写一个CNN文本分类代码
时间: 2023-11-09 16:01:34 浏览: 32
好的,以下是一个基本的CNN文本分类代码的示例:
```
import numpy as np
from keras.preprocessing.text import Tokenizer
from keras.preprocessing.sequence import pad_sequences
from keras.models import Sequential
from keras.layers import Dense, Embedding, Conv1D, MaxPooling1D, Flatten
# 加载训练数据和测试数据
train_texts = ['this is an example', 'another example', 'yet another example']
train_labels = [1, 0, 1] # 标签 1 表示正面情绪,0 表示负面情绪
test_texts = ['just a test', 'another test']
test_labels = [1, 0]
# 将文本转换为数字序列
tokenizer = Tokenizer(num_words=1000)
tokenizer.fit_on_texts(train_texts)
train_sequences = tokenizer.texts_to_sequences(train_texts)
test_sequences = tokenizer.texts_to_sequences(test_texts)
# 对数字序列进行填充和截断
max_length = 10
train_data = pad_sequences(train_sequences, maxlen=max_length)
test_data = pad_sequences(test_sequences, maxlen=max_length)
# 构建卷积神经网络模型
model = Sequential()
model.add(Embedding(input_dim=1000, output_dim=32, input_length=max_length))

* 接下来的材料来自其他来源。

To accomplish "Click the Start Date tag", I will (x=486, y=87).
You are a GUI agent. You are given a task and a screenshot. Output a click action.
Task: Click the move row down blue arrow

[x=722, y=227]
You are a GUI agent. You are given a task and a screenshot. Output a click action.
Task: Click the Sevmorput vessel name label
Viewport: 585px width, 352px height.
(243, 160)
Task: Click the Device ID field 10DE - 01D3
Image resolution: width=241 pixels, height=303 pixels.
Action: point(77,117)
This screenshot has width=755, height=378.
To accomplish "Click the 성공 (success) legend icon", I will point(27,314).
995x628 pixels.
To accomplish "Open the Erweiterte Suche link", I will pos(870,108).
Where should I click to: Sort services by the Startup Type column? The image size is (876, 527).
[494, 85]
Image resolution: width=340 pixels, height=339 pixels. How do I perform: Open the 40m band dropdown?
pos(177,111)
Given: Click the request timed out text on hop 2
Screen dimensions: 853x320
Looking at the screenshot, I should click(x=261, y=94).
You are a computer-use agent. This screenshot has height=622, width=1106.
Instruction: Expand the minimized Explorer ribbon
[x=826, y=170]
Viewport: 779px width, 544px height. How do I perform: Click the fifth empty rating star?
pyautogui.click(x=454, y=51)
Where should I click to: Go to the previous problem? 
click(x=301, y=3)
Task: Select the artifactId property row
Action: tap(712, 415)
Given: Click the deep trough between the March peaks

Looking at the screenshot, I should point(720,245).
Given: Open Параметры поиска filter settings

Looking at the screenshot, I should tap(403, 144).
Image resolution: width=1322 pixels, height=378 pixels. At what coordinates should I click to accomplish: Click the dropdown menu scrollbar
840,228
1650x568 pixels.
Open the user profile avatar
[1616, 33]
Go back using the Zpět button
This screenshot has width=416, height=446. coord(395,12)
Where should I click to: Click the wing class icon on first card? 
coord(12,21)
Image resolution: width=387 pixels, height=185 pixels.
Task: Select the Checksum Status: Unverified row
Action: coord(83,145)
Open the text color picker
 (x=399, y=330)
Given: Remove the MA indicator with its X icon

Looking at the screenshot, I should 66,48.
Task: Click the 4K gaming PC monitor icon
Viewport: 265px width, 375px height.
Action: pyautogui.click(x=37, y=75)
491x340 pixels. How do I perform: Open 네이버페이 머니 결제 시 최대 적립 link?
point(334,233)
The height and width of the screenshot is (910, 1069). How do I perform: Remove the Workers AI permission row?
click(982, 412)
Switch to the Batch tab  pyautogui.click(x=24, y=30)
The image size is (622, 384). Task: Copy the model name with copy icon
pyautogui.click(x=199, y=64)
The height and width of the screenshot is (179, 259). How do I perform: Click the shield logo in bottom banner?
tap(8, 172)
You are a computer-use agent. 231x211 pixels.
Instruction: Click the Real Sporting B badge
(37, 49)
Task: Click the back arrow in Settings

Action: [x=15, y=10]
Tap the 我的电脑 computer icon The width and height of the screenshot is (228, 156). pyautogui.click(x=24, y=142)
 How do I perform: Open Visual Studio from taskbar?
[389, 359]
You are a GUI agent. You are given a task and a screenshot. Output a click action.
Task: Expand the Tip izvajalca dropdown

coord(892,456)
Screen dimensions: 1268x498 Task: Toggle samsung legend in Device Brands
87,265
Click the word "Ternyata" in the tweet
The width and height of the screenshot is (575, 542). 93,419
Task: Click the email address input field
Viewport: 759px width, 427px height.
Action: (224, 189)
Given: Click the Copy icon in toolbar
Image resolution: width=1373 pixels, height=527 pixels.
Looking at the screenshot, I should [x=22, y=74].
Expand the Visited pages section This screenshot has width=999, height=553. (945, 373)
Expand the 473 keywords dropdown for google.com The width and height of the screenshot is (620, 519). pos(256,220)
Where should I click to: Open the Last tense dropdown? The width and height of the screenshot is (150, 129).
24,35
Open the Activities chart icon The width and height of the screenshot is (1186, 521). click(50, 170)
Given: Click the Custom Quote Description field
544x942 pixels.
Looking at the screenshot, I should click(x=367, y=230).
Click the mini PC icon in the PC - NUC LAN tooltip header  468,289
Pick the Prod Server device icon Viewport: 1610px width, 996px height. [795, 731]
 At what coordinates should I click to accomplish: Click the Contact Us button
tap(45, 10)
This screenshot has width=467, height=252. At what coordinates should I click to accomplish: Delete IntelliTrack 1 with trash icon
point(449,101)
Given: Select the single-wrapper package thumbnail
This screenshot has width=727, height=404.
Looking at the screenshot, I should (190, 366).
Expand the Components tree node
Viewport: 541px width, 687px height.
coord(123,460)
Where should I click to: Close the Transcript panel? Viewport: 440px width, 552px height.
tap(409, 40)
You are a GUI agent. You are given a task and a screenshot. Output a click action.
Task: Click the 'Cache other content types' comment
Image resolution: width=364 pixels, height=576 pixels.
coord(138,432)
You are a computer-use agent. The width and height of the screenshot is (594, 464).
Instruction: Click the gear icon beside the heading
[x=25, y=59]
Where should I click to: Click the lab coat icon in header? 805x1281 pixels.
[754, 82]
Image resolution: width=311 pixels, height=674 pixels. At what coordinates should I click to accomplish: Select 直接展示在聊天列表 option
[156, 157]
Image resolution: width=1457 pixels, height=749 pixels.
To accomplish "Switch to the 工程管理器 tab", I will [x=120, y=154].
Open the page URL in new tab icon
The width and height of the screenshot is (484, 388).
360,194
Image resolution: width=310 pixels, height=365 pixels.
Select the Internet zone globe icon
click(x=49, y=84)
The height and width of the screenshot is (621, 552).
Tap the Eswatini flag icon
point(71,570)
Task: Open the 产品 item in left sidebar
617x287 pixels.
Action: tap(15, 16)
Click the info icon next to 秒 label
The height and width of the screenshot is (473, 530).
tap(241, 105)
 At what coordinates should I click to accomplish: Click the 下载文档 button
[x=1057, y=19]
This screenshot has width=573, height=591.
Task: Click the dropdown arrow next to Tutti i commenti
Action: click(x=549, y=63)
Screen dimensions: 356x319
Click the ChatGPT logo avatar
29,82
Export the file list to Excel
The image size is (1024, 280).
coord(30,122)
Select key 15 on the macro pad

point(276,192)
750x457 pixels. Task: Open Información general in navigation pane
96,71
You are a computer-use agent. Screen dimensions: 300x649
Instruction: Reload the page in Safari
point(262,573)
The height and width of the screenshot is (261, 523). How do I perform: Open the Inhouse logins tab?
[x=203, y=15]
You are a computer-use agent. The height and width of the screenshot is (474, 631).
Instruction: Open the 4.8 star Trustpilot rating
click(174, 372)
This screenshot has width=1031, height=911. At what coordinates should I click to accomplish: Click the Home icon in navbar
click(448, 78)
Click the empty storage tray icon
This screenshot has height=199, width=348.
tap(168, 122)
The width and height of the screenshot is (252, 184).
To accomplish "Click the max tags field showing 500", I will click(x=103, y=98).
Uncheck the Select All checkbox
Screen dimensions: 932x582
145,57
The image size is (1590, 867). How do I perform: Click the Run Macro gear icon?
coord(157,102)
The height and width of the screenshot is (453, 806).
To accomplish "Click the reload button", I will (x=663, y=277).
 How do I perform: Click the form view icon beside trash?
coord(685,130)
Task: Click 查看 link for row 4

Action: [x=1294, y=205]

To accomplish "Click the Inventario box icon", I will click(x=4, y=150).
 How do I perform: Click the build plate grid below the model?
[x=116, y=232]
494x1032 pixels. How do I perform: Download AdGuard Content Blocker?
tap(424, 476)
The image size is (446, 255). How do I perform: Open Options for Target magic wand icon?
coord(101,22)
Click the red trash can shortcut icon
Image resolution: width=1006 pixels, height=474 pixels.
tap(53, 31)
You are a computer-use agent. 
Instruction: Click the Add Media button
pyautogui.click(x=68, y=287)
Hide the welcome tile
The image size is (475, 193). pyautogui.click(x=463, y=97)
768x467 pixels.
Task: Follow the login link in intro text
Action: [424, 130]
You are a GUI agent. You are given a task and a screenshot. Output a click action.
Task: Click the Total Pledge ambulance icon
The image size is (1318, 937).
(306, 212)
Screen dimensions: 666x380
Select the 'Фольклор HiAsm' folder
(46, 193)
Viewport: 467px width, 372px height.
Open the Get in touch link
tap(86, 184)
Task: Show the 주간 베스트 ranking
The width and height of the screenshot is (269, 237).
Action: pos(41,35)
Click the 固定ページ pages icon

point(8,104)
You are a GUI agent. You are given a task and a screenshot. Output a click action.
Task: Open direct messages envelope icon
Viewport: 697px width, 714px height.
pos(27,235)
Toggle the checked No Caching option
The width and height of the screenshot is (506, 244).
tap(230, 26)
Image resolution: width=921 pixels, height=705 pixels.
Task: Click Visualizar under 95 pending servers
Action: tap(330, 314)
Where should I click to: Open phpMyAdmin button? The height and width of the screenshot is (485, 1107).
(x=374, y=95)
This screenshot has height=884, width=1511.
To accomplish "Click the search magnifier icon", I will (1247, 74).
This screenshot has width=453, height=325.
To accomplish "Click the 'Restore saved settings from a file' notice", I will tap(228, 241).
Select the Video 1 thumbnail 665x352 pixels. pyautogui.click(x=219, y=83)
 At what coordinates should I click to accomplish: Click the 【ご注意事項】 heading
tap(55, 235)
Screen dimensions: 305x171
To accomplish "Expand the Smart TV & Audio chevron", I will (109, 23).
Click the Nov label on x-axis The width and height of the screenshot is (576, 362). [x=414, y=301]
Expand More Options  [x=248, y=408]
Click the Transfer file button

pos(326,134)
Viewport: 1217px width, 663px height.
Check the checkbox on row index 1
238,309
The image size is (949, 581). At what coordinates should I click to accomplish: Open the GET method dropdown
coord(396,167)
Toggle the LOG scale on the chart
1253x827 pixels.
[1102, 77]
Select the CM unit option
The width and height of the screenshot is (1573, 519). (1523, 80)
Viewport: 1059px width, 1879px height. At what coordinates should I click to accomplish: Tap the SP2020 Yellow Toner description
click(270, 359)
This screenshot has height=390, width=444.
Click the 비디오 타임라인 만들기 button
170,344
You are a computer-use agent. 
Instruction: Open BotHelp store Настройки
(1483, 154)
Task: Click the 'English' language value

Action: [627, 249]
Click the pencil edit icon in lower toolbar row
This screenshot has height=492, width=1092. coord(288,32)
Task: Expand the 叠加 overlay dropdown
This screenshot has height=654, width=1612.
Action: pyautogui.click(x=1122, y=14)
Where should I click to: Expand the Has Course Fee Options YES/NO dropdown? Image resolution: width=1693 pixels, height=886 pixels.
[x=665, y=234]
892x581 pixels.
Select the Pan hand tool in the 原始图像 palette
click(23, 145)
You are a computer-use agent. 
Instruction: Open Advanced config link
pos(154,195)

model.add(Conv1D(filters=32, kernel_size=3, activation='relu'))
model.add(MaxPooling1D(pool_size=2))
model.add(Flatten())
model.add(Dense(units=1, activation='sigmoid'))
model.compile(optimizer='adam', loss='binary_crossentropy', metrics=['accuracy'])
model.fit(train_data, train_labels, epochs=10, batch_size=16, verbose=1)
# 在测试数据上进行评估
loss, accuracy = model.evaluate(test_data, test_labels, verbose=1)
print('Test accuracy:', accuracy)
```
该代码使用Keras构建了一个简单的卷积神经网络模型,用于对文本进行分类。输入数据是数字序列,通过嵌入层、卷积层、池化层和全连接层处理,然后输出预测结果。在训练集和测试集上评估模型的准确度。在实际使用中,需要根据具体需求对模型进行调整和优化。